• EXERCISE DESCRIPTION: Which lines in the data below contain the word "status"? Report each one in full, and treat uppercase and lowercase letters as different.

• Data for locating visible targets:
[start]

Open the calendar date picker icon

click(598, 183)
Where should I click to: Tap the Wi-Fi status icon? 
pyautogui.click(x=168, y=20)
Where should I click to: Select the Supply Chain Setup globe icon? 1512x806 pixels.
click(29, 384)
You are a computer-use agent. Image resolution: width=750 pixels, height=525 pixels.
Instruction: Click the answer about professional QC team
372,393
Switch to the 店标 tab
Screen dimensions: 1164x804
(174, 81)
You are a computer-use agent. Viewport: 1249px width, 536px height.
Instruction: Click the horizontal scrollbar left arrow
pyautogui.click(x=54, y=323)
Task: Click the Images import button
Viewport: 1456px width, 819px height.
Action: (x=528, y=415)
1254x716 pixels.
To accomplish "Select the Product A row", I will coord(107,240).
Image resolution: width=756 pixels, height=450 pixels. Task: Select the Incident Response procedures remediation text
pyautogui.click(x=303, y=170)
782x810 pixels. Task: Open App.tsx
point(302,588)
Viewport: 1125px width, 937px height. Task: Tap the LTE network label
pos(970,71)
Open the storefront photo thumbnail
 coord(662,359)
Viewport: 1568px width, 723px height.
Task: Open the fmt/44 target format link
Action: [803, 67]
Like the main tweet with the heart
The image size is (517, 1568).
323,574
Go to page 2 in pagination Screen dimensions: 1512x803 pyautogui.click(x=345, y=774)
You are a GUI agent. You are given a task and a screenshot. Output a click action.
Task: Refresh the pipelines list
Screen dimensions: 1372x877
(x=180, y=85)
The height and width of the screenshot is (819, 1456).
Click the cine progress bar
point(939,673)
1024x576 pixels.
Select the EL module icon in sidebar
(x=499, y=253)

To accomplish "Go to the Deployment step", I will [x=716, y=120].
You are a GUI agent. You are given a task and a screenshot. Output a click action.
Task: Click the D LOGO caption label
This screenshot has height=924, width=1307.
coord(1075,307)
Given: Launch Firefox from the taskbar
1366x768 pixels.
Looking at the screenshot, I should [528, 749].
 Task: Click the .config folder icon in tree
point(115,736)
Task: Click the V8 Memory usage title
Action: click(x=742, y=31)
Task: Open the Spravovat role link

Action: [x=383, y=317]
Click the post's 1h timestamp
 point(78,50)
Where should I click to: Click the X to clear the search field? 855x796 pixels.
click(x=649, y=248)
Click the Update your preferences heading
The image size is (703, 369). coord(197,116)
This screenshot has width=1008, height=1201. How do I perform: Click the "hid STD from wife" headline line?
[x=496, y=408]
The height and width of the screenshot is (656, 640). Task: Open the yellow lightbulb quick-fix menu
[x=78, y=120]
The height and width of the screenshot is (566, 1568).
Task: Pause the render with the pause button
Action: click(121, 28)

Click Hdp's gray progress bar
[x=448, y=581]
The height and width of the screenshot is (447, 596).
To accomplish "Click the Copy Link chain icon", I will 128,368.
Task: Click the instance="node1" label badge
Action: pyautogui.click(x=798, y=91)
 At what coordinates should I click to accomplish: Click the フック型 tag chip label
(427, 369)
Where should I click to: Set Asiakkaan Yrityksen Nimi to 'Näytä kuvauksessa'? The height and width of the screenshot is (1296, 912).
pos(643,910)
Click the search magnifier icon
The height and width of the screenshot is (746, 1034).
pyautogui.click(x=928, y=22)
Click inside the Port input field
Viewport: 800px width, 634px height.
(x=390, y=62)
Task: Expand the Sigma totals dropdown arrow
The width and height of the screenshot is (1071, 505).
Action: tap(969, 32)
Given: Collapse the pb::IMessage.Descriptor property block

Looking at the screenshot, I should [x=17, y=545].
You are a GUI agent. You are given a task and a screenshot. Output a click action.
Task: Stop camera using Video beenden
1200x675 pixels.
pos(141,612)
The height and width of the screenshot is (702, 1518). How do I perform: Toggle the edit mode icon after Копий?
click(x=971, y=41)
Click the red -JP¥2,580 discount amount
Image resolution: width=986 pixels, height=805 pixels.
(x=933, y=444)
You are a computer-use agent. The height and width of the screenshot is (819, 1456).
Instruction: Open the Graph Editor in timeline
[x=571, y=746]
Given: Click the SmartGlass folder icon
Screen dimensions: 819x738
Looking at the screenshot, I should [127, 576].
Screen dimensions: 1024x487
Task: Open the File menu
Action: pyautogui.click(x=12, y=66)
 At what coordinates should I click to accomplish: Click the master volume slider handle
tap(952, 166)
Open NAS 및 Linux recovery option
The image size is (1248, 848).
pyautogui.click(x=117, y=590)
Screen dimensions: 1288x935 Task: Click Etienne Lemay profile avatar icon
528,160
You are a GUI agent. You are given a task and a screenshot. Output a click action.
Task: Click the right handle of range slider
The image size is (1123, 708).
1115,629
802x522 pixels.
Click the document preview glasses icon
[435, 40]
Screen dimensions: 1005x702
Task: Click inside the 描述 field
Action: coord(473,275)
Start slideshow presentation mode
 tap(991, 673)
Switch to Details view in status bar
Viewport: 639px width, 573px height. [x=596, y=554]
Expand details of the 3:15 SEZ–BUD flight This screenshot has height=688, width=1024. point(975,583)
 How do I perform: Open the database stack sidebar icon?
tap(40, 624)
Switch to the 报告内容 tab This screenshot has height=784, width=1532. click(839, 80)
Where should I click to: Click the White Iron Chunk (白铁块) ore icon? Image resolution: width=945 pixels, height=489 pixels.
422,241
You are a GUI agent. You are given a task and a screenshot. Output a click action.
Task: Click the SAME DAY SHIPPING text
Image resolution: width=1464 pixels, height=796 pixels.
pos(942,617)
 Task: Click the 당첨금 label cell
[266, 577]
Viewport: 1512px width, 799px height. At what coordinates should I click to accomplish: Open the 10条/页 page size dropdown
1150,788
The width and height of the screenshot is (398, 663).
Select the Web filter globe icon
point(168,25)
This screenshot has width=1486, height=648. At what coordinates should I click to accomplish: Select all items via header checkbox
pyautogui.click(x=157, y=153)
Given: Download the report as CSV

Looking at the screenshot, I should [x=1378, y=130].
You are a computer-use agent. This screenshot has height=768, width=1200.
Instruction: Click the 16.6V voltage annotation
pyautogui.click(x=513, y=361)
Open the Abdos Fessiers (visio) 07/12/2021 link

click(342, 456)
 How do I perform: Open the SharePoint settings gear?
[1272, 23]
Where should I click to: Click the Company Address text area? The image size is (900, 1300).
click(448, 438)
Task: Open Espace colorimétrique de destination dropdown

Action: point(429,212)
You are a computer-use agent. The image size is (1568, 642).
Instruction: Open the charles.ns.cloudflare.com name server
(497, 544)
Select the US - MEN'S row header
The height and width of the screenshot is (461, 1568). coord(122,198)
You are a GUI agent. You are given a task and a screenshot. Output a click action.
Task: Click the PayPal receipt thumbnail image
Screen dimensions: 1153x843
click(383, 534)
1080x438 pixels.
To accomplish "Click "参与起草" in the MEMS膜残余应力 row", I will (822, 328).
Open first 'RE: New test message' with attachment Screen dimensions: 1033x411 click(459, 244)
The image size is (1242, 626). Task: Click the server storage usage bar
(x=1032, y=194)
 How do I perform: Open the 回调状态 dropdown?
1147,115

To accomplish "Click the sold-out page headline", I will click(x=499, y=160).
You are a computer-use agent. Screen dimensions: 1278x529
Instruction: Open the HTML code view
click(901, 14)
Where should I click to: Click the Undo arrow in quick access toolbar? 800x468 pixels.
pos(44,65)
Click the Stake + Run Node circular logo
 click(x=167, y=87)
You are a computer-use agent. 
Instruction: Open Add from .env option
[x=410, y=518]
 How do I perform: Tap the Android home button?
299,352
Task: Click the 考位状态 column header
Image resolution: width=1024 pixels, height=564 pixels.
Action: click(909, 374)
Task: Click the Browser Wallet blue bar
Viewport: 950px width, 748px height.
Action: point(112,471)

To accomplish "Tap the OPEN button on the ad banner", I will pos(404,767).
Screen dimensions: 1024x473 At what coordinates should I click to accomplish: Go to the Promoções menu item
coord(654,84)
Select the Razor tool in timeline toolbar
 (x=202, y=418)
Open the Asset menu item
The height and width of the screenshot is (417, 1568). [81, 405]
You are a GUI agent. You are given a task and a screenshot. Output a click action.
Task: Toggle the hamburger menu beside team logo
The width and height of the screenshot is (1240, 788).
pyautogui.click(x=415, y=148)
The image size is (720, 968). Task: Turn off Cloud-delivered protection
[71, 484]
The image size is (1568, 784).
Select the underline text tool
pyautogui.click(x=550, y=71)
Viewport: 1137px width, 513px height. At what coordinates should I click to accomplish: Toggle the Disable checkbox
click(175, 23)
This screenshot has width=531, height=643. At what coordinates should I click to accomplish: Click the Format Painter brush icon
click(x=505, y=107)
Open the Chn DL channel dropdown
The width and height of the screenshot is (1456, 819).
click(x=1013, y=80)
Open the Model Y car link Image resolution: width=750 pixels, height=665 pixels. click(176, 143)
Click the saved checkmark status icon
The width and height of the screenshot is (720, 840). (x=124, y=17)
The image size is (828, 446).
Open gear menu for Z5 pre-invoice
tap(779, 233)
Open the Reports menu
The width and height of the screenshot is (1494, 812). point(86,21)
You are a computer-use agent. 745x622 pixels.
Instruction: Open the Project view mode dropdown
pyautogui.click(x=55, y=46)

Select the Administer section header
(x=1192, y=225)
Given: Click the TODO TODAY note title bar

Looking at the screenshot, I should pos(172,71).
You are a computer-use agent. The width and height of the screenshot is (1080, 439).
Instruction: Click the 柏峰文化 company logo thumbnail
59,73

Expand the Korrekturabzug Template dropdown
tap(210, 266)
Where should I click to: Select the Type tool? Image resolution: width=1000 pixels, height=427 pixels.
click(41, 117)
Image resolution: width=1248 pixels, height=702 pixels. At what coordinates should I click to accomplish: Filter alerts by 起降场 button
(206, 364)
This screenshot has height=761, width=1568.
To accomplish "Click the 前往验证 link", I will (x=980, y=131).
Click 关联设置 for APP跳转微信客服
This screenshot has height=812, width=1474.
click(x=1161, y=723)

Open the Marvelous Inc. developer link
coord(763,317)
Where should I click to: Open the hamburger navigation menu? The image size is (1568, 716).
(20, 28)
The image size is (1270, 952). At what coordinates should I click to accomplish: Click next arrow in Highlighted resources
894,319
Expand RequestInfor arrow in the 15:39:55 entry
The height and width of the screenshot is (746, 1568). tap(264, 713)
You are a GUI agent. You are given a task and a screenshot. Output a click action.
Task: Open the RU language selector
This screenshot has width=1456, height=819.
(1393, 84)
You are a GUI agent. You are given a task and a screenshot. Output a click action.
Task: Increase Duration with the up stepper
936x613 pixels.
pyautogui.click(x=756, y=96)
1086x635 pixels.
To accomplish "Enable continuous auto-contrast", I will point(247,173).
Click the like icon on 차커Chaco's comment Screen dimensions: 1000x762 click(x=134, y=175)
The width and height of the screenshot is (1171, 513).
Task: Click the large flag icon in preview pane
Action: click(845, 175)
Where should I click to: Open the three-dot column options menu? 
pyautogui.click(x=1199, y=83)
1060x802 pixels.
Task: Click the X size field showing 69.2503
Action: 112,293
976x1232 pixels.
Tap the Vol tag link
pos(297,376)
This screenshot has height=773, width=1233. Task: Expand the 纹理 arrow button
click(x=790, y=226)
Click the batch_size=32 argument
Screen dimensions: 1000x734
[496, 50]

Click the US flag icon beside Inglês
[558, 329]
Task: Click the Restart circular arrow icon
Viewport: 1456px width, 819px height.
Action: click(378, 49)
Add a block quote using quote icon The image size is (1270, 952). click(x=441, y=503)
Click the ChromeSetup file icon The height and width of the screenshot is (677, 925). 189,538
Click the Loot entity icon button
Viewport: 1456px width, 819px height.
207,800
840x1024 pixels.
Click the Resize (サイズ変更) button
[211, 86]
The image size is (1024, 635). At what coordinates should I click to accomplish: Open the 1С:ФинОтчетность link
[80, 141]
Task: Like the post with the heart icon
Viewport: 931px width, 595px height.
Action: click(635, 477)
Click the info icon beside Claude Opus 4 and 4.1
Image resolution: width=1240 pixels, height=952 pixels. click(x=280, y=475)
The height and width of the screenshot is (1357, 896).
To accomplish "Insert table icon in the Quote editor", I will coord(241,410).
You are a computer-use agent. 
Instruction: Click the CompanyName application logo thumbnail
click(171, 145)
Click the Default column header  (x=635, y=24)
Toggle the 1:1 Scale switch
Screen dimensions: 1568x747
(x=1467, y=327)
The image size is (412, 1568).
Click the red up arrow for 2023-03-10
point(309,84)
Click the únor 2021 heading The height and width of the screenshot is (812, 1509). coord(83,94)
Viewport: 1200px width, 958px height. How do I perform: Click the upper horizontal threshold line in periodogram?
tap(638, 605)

[end]

• COMPLETE OUTPUT:
Where should I click to: Tap the Wi-Fi status icon? 
Switch to Details view in status bar
Click the saved checkmark status icon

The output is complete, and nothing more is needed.